Какой же я идиот! Мне предлагают на перламутровом блюде душу моря, а я выискиваю какие-то гастрономические изыски...

С благодарностью принимаю подарок. О вкусе устриц может судить тот, кто ел в лесу сырые рыжики.

На катерах уже вовсю кипят приготовления к пиршеству. Современный прогулочный катер, это вам не хухры-мухры. Все удобства на борту, в том числе и кухня. Куры, вчера квохтавшие на миллионерском дворе, теперь скворчат в собственном жиру, вино разлито по бокалам и с минуты на минуту будут готовы мидии.

На следующий день, дома, старый Поль приготовит мидии с соусом. Возьмёт литр воды, полстакана белого вина, луковицу и пучок сельдерея. В кипящую воду вольёт вино, бросит мелко порезанные лук и зелень, а потом засыплет кастрюлю до самого верха тщательно перемытыми мидиями. Солить не надо, в ракушках довольно солёной морской воды. Соус демонстративно вымакивают хлебом, и пресный французский багет обретает вкус. А на катере мидии просто сварили в морской воде. Но и в том, и в другом случае есть их следует руками. Взять самую маленькую ракушку и, пользуясь ей как пинцетом, вытаскивать из остальных раковин мидий и отправлять в рот. И не нужно никаких специальных вилочек и серебряных щипчиков, всё это выдумки изнеженных аристократов. Простые французские миллионеры даже курицу едят руками.

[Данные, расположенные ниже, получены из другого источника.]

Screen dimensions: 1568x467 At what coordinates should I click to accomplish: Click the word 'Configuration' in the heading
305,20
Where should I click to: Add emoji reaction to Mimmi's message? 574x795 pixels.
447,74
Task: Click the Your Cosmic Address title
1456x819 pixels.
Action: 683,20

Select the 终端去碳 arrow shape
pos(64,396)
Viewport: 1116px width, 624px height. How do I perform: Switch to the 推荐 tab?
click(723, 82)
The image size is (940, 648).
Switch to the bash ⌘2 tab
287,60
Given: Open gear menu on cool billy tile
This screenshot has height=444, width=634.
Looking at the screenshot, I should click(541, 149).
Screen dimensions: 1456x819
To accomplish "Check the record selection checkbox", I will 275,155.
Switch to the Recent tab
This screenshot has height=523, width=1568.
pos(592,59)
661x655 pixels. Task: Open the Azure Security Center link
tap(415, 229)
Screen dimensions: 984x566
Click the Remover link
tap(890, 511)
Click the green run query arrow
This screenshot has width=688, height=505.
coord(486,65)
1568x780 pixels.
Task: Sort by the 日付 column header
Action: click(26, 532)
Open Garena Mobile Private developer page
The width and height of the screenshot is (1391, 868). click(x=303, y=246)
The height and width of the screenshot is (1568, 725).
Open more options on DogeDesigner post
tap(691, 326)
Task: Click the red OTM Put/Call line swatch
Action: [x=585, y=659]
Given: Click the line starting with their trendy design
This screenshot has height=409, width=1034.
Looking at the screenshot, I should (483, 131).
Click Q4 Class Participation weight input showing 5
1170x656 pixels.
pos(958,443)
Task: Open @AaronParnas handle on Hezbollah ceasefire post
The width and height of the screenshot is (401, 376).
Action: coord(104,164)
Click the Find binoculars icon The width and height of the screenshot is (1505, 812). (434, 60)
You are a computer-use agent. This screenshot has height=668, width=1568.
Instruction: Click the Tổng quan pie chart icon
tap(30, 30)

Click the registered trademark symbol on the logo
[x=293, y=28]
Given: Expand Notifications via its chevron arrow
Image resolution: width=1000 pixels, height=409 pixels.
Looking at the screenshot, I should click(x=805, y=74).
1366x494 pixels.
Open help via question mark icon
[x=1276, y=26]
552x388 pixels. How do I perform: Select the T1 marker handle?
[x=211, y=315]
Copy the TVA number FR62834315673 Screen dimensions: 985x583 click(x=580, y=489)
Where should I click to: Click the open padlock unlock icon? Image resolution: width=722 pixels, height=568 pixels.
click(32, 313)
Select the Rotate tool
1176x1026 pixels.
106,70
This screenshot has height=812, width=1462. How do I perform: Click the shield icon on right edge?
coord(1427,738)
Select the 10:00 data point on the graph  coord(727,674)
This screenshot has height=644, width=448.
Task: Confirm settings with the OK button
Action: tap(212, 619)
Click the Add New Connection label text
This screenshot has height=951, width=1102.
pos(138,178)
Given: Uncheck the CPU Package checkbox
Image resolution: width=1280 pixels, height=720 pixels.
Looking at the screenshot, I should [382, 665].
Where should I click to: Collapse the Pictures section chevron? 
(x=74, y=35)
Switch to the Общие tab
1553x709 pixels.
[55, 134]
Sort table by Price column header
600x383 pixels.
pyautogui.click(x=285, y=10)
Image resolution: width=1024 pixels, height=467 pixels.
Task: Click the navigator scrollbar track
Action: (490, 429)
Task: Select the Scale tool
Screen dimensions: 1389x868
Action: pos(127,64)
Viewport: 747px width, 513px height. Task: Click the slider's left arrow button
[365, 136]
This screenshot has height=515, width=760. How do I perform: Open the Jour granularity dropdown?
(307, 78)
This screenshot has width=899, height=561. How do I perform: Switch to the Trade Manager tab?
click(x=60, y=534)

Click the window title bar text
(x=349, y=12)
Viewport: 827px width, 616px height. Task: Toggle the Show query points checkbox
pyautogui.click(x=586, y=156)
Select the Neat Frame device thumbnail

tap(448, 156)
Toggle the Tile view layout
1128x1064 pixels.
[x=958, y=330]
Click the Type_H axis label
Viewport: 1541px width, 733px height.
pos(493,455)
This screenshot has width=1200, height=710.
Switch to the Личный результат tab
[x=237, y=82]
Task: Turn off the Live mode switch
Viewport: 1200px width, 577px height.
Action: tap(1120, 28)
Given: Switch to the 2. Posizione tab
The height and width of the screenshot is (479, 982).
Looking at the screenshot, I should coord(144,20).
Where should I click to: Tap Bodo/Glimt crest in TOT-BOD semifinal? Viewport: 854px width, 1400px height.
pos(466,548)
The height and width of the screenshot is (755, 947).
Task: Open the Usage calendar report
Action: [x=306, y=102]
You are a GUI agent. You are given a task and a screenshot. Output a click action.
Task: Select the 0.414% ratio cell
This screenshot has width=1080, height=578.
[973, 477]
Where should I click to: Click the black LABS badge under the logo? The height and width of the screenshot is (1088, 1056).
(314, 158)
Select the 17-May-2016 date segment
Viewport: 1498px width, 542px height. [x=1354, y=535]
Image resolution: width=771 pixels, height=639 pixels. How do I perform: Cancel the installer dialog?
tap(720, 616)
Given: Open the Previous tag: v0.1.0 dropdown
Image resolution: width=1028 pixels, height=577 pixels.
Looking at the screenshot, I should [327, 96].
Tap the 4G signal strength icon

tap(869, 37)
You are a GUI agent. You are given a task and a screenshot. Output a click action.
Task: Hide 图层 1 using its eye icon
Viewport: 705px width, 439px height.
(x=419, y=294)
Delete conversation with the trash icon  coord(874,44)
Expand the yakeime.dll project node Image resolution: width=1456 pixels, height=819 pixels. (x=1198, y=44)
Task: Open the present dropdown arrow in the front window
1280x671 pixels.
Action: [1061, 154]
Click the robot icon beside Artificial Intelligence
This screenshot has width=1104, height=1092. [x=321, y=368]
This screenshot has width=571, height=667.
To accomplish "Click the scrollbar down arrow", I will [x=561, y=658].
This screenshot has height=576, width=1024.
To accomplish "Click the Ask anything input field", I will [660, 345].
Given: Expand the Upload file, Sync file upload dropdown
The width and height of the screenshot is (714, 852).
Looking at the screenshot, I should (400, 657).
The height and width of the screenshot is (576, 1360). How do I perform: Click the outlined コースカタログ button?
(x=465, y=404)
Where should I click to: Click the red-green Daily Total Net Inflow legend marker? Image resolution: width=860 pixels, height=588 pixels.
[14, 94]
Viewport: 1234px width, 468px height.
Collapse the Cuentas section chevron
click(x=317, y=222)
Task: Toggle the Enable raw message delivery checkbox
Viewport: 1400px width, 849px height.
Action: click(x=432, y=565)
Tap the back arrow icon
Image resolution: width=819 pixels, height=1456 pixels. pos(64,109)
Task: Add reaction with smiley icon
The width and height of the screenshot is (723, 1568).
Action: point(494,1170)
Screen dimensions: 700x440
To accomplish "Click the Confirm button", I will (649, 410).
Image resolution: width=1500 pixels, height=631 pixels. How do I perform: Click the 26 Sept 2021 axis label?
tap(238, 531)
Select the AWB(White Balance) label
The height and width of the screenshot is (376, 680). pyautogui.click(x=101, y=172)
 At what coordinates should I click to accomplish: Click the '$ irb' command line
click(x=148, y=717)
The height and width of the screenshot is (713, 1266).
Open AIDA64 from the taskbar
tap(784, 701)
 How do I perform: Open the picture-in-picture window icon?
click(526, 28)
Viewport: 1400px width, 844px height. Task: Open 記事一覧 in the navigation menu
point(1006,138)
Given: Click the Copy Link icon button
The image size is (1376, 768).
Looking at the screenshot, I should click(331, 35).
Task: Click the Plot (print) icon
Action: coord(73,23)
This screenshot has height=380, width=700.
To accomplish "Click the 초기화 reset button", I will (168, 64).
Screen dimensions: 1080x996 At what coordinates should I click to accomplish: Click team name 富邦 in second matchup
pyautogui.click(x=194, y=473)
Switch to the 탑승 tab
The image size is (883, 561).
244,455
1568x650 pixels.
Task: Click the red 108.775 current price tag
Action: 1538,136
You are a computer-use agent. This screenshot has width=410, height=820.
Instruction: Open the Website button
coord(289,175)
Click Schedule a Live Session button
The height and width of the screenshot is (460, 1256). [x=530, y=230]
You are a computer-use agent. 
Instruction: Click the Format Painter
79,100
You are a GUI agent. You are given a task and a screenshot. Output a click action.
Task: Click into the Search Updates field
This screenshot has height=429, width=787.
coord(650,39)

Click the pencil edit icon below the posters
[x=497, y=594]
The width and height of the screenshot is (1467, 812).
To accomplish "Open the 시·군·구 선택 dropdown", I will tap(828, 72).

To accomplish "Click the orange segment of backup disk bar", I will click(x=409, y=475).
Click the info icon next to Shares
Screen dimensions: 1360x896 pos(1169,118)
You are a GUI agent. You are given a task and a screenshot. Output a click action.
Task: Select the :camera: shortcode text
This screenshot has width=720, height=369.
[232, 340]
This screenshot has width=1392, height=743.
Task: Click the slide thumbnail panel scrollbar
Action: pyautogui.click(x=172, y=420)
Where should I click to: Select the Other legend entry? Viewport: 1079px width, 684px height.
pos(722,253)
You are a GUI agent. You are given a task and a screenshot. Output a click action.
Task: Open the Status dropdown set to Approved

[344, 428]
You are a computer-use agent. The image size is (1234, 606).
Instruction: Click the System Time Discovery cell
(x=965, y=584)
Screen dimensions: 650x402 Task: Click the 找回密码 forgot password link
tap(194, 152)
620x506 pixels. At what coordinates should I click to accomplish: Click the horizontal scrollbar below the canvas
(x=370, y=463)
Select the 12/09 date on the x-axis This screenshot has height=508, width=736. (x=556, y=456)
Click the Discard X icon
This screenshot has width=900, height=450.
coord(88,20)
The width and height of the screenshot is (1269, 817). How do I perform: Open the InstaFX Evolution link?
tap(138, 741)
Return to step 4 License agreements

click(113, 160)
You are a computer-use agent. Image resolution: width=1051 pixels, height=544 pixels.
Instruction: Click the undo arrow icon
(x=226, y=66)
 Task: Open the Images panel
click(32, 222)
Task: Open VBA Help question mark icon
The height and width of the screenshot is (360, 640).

Начинается праздник живота. Салаты и паштеты, курица и ракушки... розовое вино течёт рекой. Кости, корки, объедки летят за борт. А вот пластиковые упаковки, фольга, бутылки и пробки аккуратно складываются в мешок и в порту будут выброшены в мусорный бак. Мне объясняют, что в море можно кидать только то, что будет съедено. В подтверждение этих слов налетают чайки и в минуту уничтожают весь мусор, что плыл по волнам. Съеден даже помидор, который Жан-Клод демонстративно швырнул в воду. Суетливые крабы на дне волокут в разные стороны куриные косточки.

Мидий остаётся ещё килограмм тридцать, и по дороге домой Жан будет заезжать к знакомым и щедрой рукой делиться уловом. А пока кругом сытая истома, солнце, начинающийся прилив.

-- Voulez vous le canar?

Канар, это же, вроде, утка... У них, что, ещё и утка приготовлена?

Оказывается, канар это не только утка, но и арманьяк на кусочке сахара. Обмакиваешь сахар в рюмку и тихонько сосёшь. Очень вкусно.

Поклёвываю сахарком в арманьяк, мечтательно смотрю на высящуюся вдали самую большую в Европе дюну. У моих ног горкой лежат устрицы. Каждая за плотно сжатыми створками хранит кусочек живого океана с шумом прилива, криками чаек, запахом соли, иода и вольной воды. Океан пахнет устрицами, о вкусе которых я теперь могу спорить.